**Esercizi da svolgere**
a) Nell'articolo su Allegri e il Milan, a quali condizioni è stato raggiunto l'accordo con lo Young Boys per Zachary Athekame?
b) Ricopia dall'articolo su Allegri e il Milan la parte che si apre con le parole contenenti "Probabilmente vuole di" e si chiude con "sulla futura rivendita.".
c) Completa la parte successiva dell'articolo su Allegri e il Milan, riprendendo dopo la sua ultima frase.

Ha giocato poco più di Jashari, uscito presto di scena a causa di un infortunio
Con le scelte di campo, gli allenatori dicono molto di più rispetto a quanto non facciano nelle dichiarazioni pre e post partita, dove quasi sempre regna il politichese. Allegri è uno dei pochi che dà sempre e comunque qualche titolo, tuttavia anche lui non si sottrae a quanto detto.
Analizzando, appunto, le sue scelte in questo primo scorcio di campionato, appare piuttosto evidente come uno degli acquisti dell’ultimo calciomercato estivo non gli vada tanto a genio. Bocciato già? Sì, per il momento.
Finora ha giocato meno di Rafael Leao, che col passare delle settimane rischia di diventare un ‘caso’ enormein quel di Milanello. Pure a causa dell’infortunio al soleo in Coppa Italia col Bari, il portoghese è stato fuori nelle prime giornate: ma quando è rientrato, è sembrato un pesce fuor d’acqua. Il tecnico livornese lo ha messo nel mirino: da lui pretende di più, altrimenti può starsene in panchina, tanto c’è Pulisic – oltre a Modric in mezzo al campo – a fare la differenza.
Probabilmente vuole di più, ammesso che possa dare di più, anche da Zachary Athekame, uno dei rinforzi regalatagli da Tare e Furlani nella passata estate. È durata anche troppo, ma non è la prima e non sarà l’ultima, la trattativa con lo Young Boys per il terzino destro svizzero con origini nigeriane: alla fine l’accordo è arrivato sui 10 milioni più una percentuale sulla futura rivendita.

**Dati riportati**
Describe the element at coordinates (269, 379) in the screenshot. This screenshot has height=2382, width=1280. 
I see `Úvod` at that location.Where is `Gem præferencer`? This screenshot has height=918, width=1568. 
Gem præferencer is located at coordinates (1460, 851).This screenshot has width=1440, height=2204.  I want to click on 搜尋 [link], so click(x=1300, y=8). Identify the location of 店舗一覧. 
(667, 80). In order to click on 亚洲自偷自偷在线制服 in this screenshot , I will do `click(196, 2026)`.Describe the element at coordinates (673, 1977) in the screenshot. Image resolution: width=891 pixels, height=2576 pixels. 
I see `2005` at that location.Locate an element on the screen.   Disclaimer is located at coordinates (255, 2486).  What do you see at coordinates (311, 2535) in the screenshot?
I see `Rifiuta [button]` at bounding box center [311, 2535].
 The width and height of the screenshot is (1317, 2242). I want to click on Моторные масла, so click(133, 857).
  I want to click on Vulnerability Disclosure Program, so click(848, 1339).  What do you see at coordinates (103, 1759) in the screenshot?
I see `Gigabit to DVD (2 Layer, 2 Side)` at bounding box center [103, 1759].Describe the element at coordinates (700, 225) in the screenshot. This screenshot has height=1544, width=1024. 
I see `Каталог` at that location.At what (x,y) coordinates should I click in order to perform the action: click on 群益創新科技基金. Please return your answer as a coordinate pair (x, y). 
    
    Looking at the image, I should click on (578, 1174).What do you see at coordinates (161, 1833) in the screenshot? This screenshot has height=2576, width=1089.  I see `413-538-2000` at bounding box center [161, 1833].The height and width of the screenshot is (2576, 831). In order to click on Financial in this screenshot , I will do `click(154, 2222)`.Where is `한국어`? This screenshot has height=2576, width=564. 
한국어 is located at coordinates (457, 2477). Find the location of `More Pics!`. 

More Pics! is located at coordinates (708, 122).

**Soluzioni degli esercizi**
a) Sui 10 milioni più una percentuale sulla futura rivendita.

b)
Probabilmente vuole di più, ammesso che possa dare di più, anche da Zachary Athekame, uno dei rinforzi regalatagli da Tare e Furlani nella passata estate. È durata anche troppo, ma non è la prima e non sarà l’ultima, la trattativa con lo Young Boys per il terzino destro svizzero con origini nigeriane: alla fine l’accordo è arrivato sui 10 milioni più una percentuale sulla futura rivendita.

c)
Fin qui Athekame non è riuscito a entrare nelle grazie di Allegri. Usiamo un eufemismo, visto che l’elvetico ha collezionato appena 59′ tra campionato e Coppa Italia. Ad oggi è il terzo calciatore di movimento meno impiegato in assoluto dall’allenatore rossonero: poco meno di Leao (65′) e poco di più soltanto di Jashari (40′, ma si è fatto male subito). Completa il quadro il 18enne Odogu preso dal Werder Brema sul gong: per lui 11′ col Lecce in Coppa Italia.
Athekame non sarà all’altezza, ma di sicuro paga anche il fatto di avere come concorrente un giocatore di grande sacrificio e abnegazione come Saelemaekers. Per Allegri è praticamente un intoccabile. O meglio, lo è stato fino alla lesione muscolare (ancora tutta da chiarire) rimediata in Nazionale nella sfida con la Macedonia del Nord. Che sia giunta l’ora di Athekame?